Text segment —
How to Compile and Run C Program on a Linux Terminal
 

How to Compile and Run C Program on a Linux Terminal

 

This post was last updated on April 17th, 2021 at 11:08 pm

Linux is the best platform to learn C programming because it is an open source platform and you will find so many documentation on the internet if you need help.

The second reason is that it provides built-in C compiler to start running a C program.

In the series of guides, till now I have explained C programming basics with a small Hello World program.

Although there are many IDEs you can use but in this guide I am going to show you how to compile and run a C program using a Linux Terminal.

Required Setup

You can run a C program on a Linux machine in one of the below ways:

Choose how you want to run your C development setup to proceed.

To keep it simple and relevant for most beginners, I will use Ubuntu installed via Oracle Virtualbox on a Windows PC.

House Keeping Before Starting

Before creating and running a C program, let’s do some management work which will help us find all the C programs in one place.

Information supplied —
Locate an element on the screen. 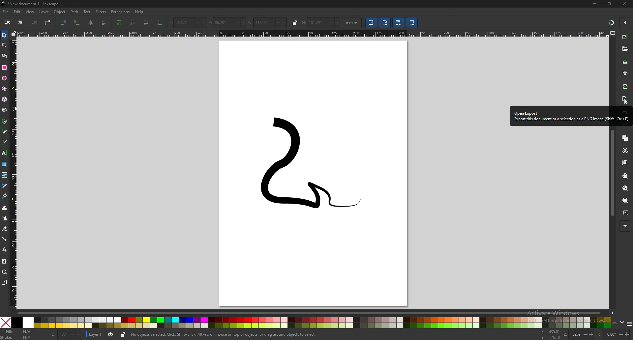 This screenshot has width=633, height=340. colors is located at coordinates (306, 323). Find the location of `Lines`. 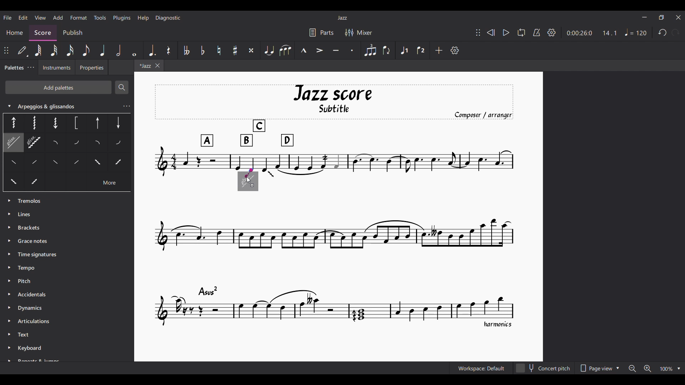

Lines is located at coordinates (31, 214). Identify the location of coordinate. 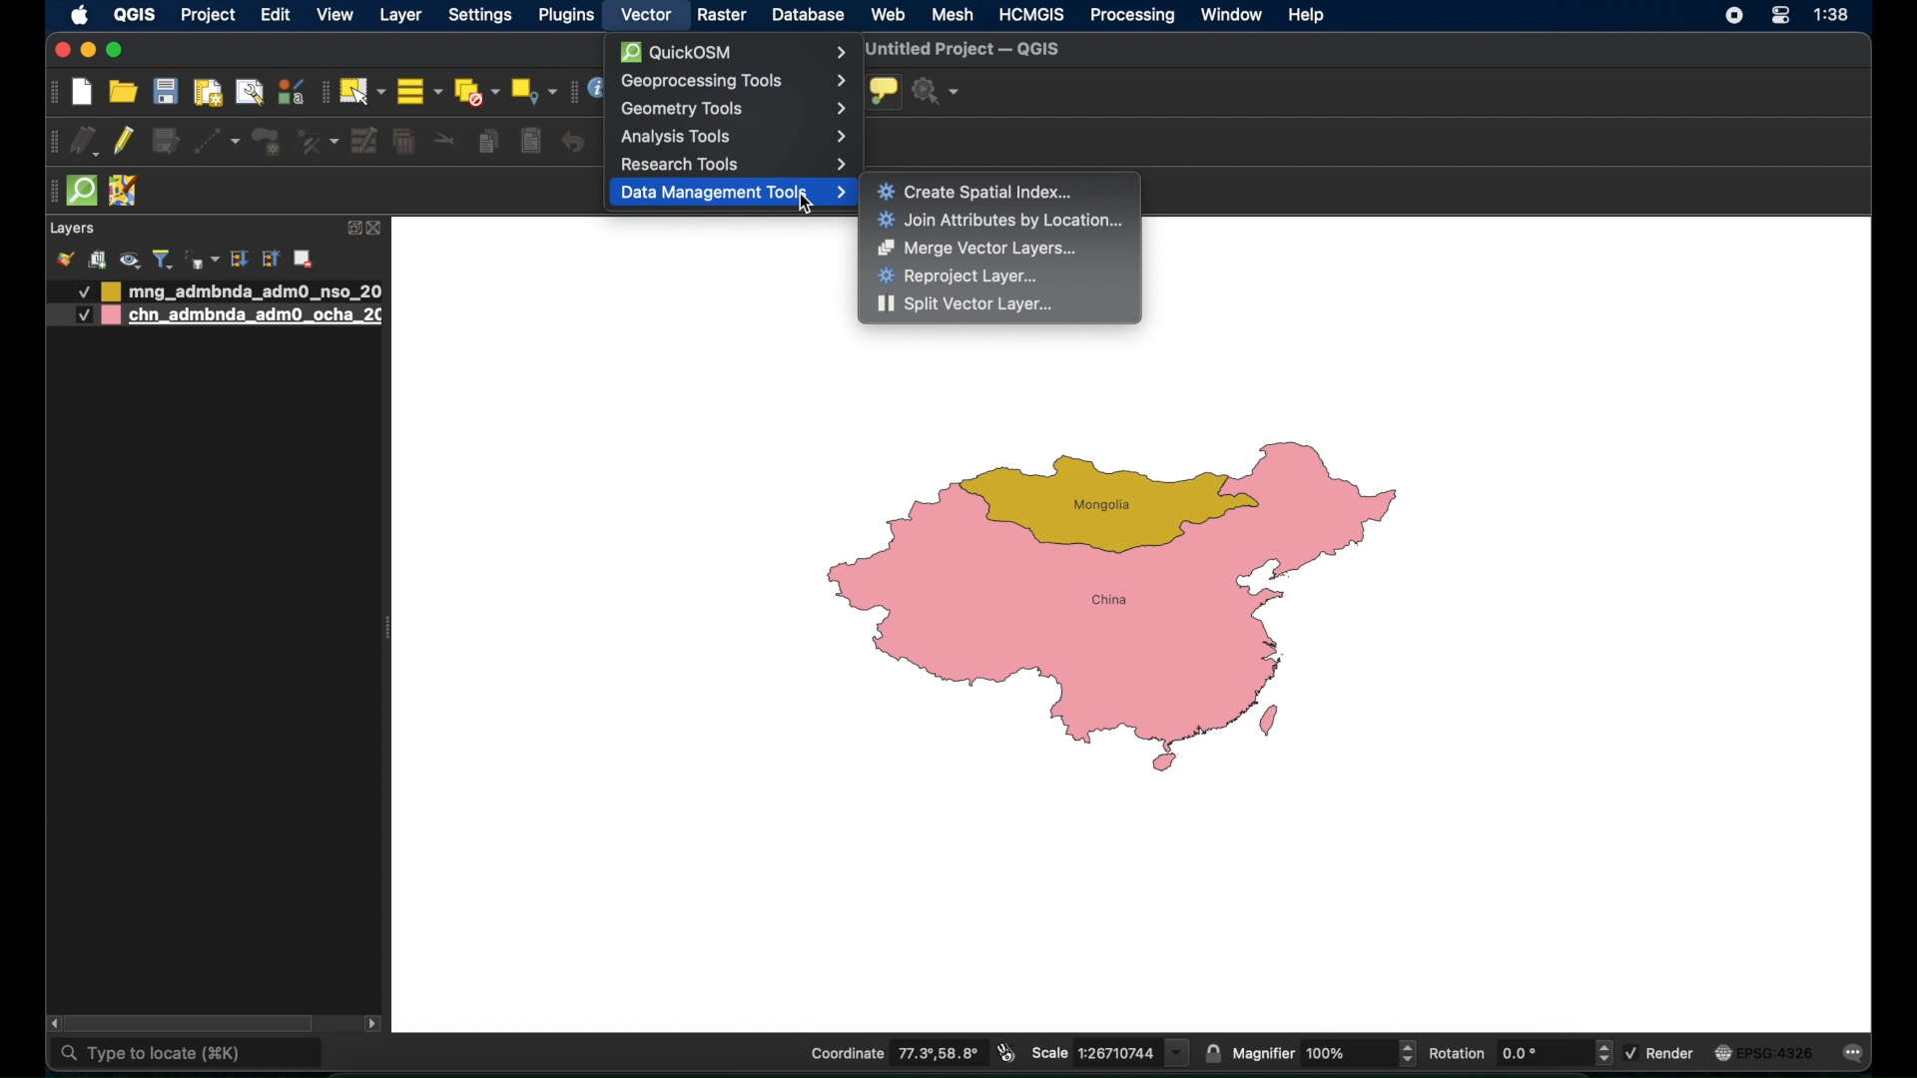
(896, 1055).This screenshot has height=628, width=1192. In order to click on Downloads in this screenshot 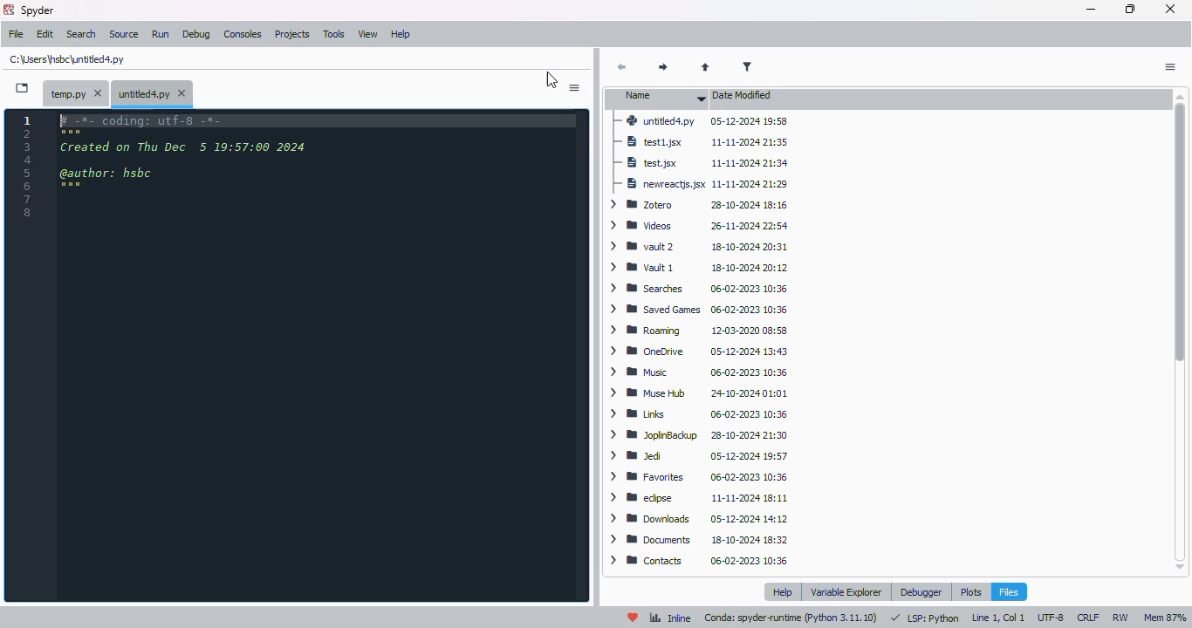, I will do `click(698, 562)`.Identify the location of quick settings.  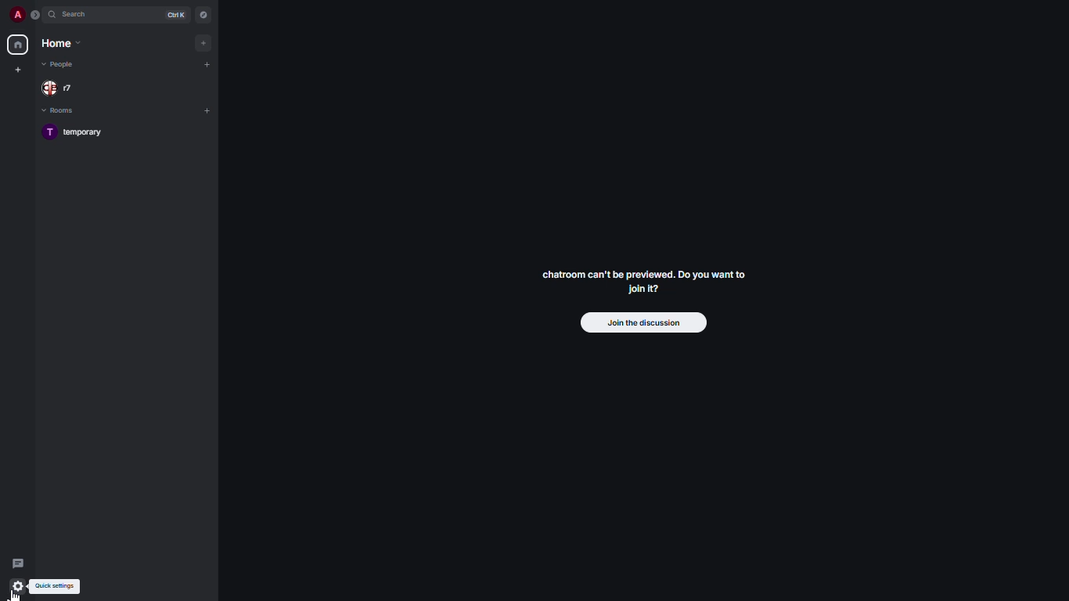
(57, 589).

Exercise instructions —
1. Reproduce the section of the guide on running C programs in a Linux terminal word for word, starting at "This post was" and ending at "Hello World program.".
2. Name every operating system or software product that the guide on running C programs in a Linux terminal mentions by its proper name.
3. Answer these questions using the guide on running C programs in a Linux terminal:
(a) On what date and at what time was the post last updated?
(b) What small program did the earlier guides in the series use to explain C basics?
(c) Through what software is Ubuntu installed on the Windows PC?

Final answers —
1.
This post was last updated on April 17th, 2021 at 11:08 pm

Linux is the best platform to learn C programming because it is an open source platform and you will find so many documentation on the internet if you need help.

The second reason is that it provides built-in C compiler to start running a C program.

In the series of guides, till now I have explained C programming basics with a small Hello World program.

2.
Linux
Ubuntu
Oracle Virtualbox
Windows

3.
(a) April 17th, 2021 at 11:08 pm
(b) A Hello World program
(c) Oracle Virtualbox